### Selected extract
+++
They say this is to protect the other adoptee.
I say it is to protect themselves from being exposed as breaking up a sibling goup.
And you know what? After moving to Korea, I can tell you that all Asians do not look alike, and that if unrelated and the sharing of abandonment date, place, and documents were really as random as they say, one would expect the two children pictured above to look radically diffferent.
At this point, I of course don’t want to meet her if she doesn’t want to. But I would like to prove conclusively that we are or are not related, just so I know what’s true and not true about this chapter in my life. We can meet in a DNA testing lab – that’s all I need from her at this point. Of course I would be interested in hearing how she fared, but just the truth is enough. And Holt should have provided her with all the information they had, so she could have made an INFORMED decision about receiving contact from me.
Wouldn’t anybody in my circumstance want the truth? Does the way Holt has dealt with my case resemble the actions of people who purport to CARE ABOUT FAMILIES?
How many other Korean adoptees were split up for ease of sale and they are none the wiser? Holt says they have nothing to hide. But even if they don’t, I believe their actions speak louder than their words, and they are afraid that if I find Kim Sook Ja and we are sisters, then it will expose them as an organization that SEPARATES families in order to create new ones.
I’ve been up thinking about this number problem…
I’ve never been good at solving mysteries, and so this is keeping me awake.
- notice how my age is much heavier than all the other writing on this document, as if it has been written over and changed from a “2” to a “3.”
Also, Kim Sook Ja’s name is written in different handwriting.
WHY would someone add another child to my document and then CHANGE my age to something older? A whole year older?
The little square photo of me was taken at the same time as the photo of me and the nurse. However, all the Koreans here and most people in general say that even if that was taken soon after I was found, there is no way I am 3 years (2 years American) Korean in that photo. And if it was taken before I was found, then my family was one of the few rich families that could afford a camera. (Not likely. That is a statue of Jesus in the background, btw… )
+++
### Data records
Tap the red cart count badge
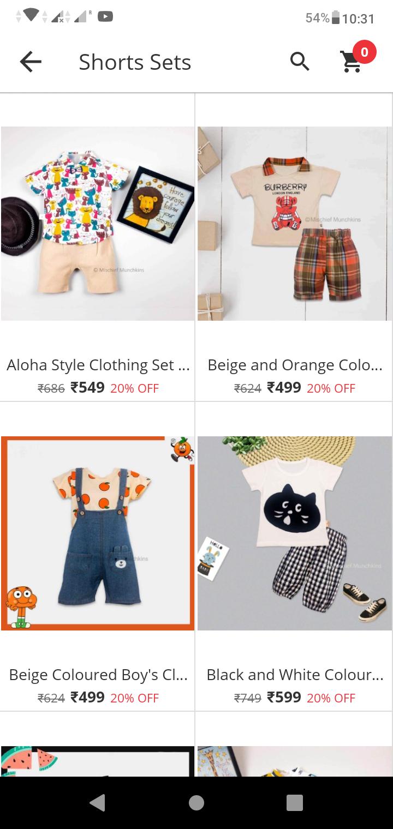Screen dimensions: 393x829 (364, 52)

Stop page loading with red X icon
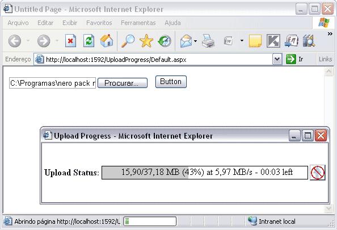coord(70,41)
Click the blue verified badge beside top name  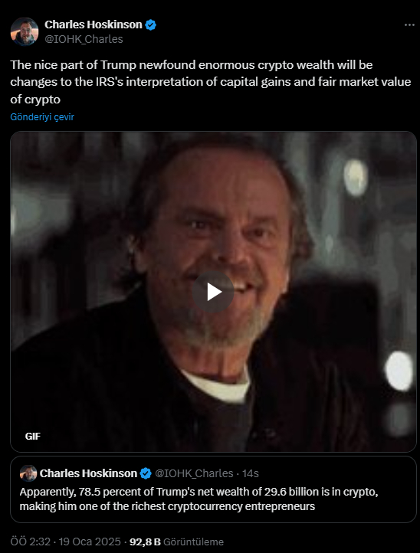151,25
+++
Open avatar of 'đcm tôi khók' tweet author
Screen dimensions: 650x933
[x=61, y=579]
+++
### Problems and tasks
A. In the post about the Korean adoption, why does the writer think the age on the document was changed? Answer in one to three sentences.
B. Carry on the post about the Korean adoption from its last sentence.

### Answer set
A. The writer's age is written much heavier than the rest of the writing on the document. It looks as if it was written over and changed from a "2" to a "3."

B.
I asked Mrs. Seol how she could know Kim Sook Ja was younger than me by 6 months, and she told us that children’s ages were estimated by their physical examination and usually the number of teeth they have.
It says in my medical report documents that I had 16 teeth. That would place me at 13 to 19 months age.
Clearly, with no Second Molar, I was probably not already two years old. So WHY would they list us as the same age? Kim Sook Ja’s photo clearly shows she is at least a year older than me. (if not older) A year’s difference between children at the time in development is HUGE.
It seems to me that the age discrepancy on the document was intentional.
In most cases I have heard of an orphan’s age being changed, it is changed to a younger date to make the child more desirable for adoption. So to change me to year older at such a young stage in development is bizarre, as more adoptive parents would rather have a 14-18 month old old than a 24+ month old child.
Unless perhaps there was some child identity swapping going on? AND, it is much easier to change a “2” to a “3” than it is to change Kim Sook Ja’s age “3” to another number.
Or maybe if I was stolen, or more likely – my abandonment might have been contested? (I’m sorry Mrs. ____ there are no 2 yr. olds here, and no sisters either. We only have 3 yr. olds from that week)
This little document just gets weirder and weirder every time I look at it.